FFP vs SFP – Everything You Need to Know

by Travis Pike

January 14, 2022



If you’re shopping for an optic, you’ve likely realized that there is a lot to consider.

I mean, you have to think about magnification settings, reticles, size and weight, and the topic of this article, the focal plane of the optic. 

Focal planes of a scope are often misunderstood. And, even when you try to research the differences, you might be left more confused than when you started. Heck, you may not have even considered a scope’s focal plane until now – don’t worry!

Let’s try to solve that here and break down the two focal plane options so that they’re easy to understand.

The two focal plans options for a scope are:

A scope is a FFP or SFP scope depending on where the erector assembly is placed within the scope in relation to the lenses. If the erector assembly is located in the first focal plane of the scope, then it is a FFP scope. The same is true for the second focal plane.

Why does this matter? 

Great question… let’s look at that first.

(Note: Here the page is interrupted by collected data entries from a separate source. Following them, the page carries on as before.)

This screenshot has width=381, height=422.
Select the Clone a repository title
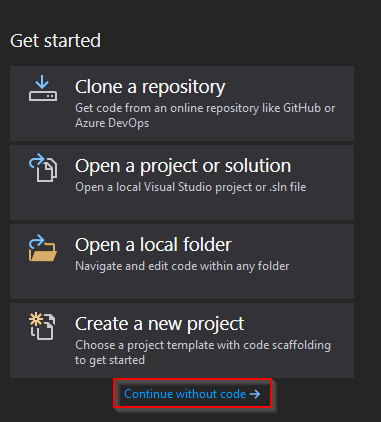pos(150,87)
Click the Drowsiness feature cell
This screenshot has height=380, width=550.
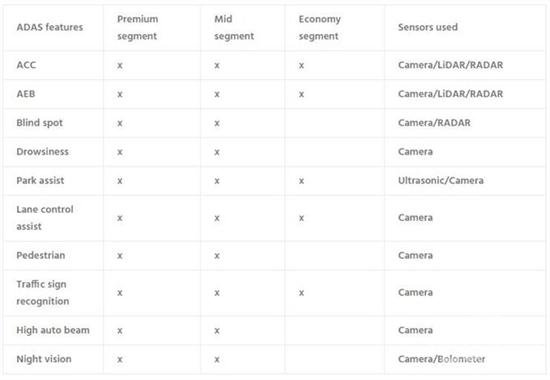tap(42, 152)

FFP SCOPES: When the magnification setting on a first focal plane scope is adjusted, both the reticle (crosshairs) AND the target image increase or decrease in size TOGETHER.

FFP 1x and FULL Zoom

Note that in both the low magnification and high magnification views, the target measures 7 Mils tall. This is because the reticle changes size in proportion along with the target.

SFP SCOPES: When the magnification setting on a second focal plane scope is adjusted, ONLY the target image changes in size whereas the reticle (crosshairs) stays the same size.

SFP 1x and FULL Zoom

Note that in both the low magnification and high magnification views, the reticle stays exactly the same size so the target measures different mil readings.

Before we get into why these differences matter, let me give you two quick tips: 

  1. If you’re getting into long range precision rifle shooting and you have a reticle with graduated markings on it for hold-overs and wind-holds, get a FFP scope. It’ll cost more but it’ll be worth it.
  2. If you’re getting a scope for hunting and don’t need markings on your reticle as reference marks, consider getting a SFP scope. It will not only be less expensive, it will be easier to use in low-light hunting situations at lower magnification (the reticle will still be big enough to see).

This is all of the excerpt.